TASK GOAL
Repeat every record exactly, but keep images out of the copy.

GIVEN INFORMATION
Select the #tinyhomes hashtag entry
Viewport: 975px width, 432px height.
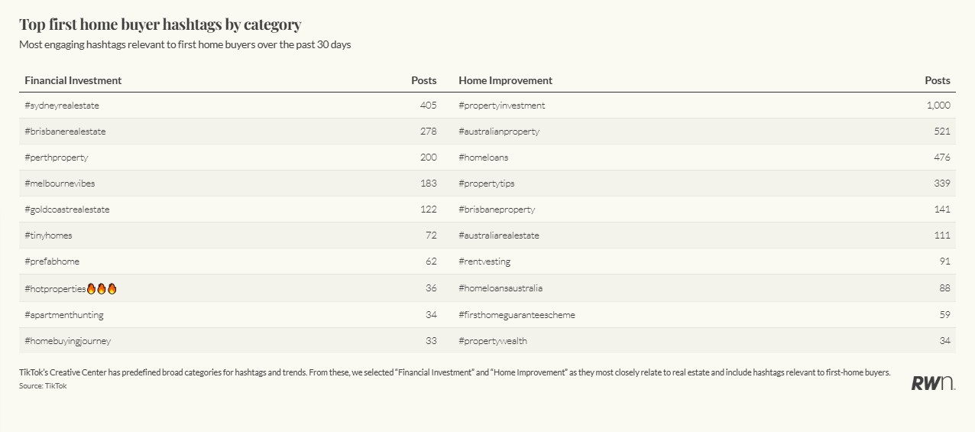point(48,235)
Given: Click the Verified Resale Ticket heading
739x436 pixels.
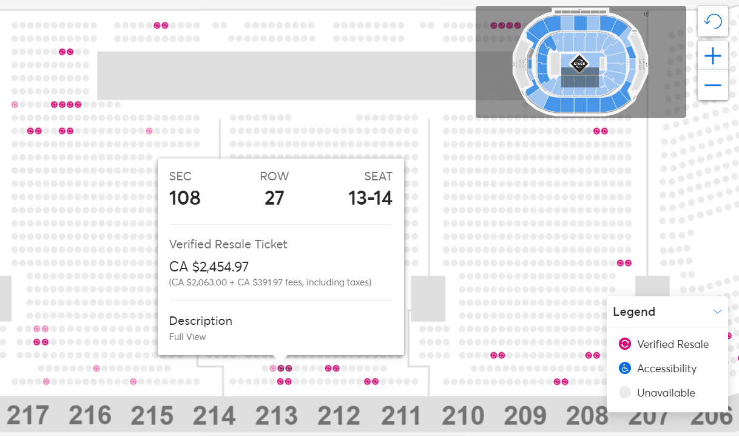Looking at the screenshot, I should [x=228, y=244].
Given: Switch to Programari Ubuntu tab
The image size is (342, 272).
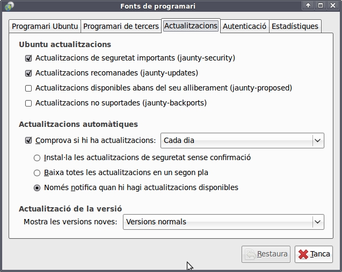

SOLUTION FOR THIS TASK
Select the #tinyhomes hashtag entry
Viewport: 975px width, 432px height.
point(48,235)
Given: Click the Verified Resale Ticket heading
739x436 pixels.
Looking at the screenshot, I should [x=228, y=244].
Given: Switch to Programari Ubuntu tab
The image size is (342, 272).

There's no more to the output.